Where Bing Video Creator fits best
For me, the sweet spot is creating short vertical clips for:
- social media drafts
- ad concepts / storyboard-style visuals
- quick intros/outros for creators
- mood previews for a larger video project
If you need frame-accurate editing, typography control, or professional post-production workflows, you’ll still want a traditional editor afterward.
I’m keeping this section tighter—here are a few tools worth checking out, with a real use case for each:
- InfluencerFarm— For quick social image concepts: generate influencer-style visuals when you’re testing an idea before you spend real budget.
- Recall— Build a personal knowledge base that improves as you use it, useful if you’re constantly juggling notes, links, and “where did I read that?” moments.

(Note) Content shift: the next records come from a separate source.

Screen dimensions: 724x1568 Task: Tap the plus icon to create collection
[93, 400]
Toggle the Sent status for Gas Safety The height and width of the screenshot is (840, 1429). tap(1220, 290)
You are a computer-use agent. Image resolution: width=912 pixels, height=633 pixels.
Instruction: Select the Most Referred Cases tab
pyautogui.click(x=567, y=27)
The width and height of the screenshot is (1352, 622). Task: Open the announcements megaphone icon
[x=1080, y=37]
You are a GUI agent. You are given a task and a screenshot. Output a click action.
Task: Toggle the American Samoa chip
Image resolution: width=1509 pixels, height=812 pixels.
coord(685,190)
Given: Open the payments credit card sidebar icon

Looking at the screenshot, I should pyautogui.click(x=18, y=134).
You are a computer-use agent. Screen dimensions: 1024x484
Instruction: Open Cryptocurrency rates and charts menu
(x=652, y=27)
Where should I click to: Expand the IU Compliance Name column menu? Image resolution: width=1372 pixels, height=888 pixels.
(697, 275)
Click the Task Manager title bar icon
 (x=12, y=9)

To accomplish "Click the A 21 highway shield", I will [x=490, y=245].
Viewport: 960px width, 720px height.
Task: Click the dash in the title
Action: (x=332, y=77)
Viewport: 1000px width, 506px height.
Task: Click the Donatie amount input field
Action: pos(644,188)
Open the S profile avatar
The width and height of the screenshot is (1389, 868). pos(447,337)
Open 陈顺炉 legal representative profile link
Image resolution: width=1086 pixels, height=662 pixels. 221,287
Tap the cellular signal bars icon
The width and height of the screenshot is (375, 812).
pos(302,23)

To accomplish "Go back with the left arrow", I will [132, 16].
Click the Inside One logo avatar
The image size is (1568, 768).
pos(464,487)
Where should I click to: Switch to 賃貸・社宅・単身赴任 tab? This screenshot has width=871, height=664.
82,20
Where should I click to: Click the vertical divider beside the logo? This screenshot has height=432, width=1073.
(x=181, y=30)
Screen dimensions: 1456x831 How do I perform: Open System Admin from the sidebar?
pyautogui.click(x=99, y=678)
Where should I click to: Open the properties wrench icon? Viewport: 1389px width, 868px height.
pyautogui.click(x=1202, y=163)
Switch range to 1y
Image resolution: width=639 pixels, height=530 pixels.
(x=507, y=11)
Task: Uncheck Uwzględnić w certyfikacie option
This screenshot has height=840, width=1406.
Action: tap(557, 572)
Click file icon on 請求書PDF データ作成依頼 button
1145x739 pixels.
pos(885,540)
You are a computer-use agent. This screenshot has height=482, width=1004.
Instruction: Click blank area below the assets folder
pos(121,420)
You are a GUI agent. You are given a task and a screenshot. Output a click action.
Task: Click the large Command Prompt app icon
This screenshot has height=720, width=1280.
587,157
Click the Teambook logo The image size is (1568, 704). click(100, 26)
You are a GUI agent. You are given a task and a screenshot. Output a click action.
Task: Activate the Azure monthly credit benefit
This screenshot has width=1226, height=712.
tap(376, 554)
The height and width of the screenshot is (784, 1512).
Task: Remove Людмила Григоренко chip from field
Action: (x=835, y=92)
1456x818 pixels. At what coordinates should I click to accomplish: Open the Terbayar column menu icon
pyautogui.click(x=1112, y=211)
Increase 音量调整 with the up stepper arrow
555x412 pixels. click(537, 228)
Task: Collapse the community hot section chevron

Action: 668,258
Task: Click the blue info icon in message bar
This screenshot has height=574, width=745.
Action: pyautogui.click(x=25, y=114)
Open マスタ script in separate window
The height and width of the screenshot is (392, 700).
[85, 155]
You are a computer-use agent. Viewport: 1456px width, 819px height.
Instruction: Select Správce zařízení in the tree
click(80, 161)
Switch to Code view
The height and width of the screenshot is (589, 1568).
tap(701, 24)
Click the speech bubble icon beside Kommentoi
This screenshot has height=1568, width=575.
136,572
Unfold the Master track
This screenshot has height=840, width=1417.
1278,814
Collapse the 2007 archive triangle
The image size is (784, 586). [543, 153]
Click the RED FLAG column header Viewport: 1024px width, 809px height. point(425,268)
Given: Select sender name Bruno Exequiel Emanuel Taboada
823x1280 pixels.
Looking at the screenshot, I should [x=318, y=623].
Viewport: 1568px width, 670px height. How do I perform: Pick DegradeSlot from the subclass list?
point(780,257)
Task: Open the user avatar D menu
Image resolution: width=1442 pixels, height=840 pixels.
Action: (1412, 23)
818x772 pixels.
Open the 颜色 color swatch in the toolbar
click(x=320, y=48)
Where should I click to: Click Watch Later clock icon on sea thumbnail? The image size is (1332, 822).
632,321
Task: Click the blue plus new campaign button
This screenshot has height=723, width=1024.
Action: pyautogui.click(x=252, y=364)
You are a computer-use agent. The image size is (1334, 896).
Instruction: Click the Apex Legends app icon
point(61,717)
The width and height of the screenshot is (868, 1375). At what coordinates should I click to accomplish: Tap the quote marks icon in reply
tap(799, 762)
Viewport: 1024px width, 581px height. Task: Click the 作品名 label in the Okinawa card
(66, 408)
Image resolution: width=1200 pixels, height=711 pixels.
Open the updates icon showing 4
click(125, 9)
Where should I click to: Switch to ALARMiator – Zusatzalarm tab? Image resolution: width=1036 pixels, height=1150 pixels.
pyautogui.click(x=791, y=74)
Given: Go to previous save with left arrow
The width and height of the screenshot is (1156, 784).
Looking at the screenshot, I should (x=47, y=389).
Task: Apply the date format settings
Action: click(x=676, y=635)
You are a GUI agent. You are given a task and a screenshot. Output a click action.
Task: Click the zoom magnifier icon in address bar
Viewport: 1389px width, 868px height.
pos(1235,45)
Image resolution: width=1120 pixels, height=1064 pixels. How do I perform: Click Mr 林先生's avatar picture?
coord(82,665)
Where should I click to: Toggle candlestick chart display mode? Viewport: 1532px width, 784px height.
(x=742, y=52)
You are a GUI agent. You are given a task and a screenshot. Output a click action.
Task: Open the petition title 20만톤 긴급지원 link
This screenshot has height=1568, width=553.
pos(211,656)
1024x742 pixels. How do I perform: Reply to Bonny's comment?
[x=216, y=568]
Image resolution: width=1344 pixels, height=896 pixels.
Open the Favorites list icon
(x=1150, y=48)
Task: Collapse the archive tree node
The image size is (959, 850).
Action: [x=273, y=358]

- Slatebox— Turn messy data into cleaner visuals and editable infographic-style outputs you can adapt into slides.
- Suna— A chat-style helper for getting tasks unstuck—especially when you want the back-and-forth without switching apps.
- Saidar— Useful if you want AI to help coordinate tasks across Gmail, Notion, and Slack instead of manually moving info between tools.
Want a prompt that leads to something you can actually use? Here you go:
Prompt: “Create 3 short vertical video concepts for [your niche]. For each concept, include: a one-sentence scene description, the main subject, the camera movement, recommended lighting/mood, and a simple prompt I can paste into a video generator. Additionally, suggest a matching caption hook (max 12 words).”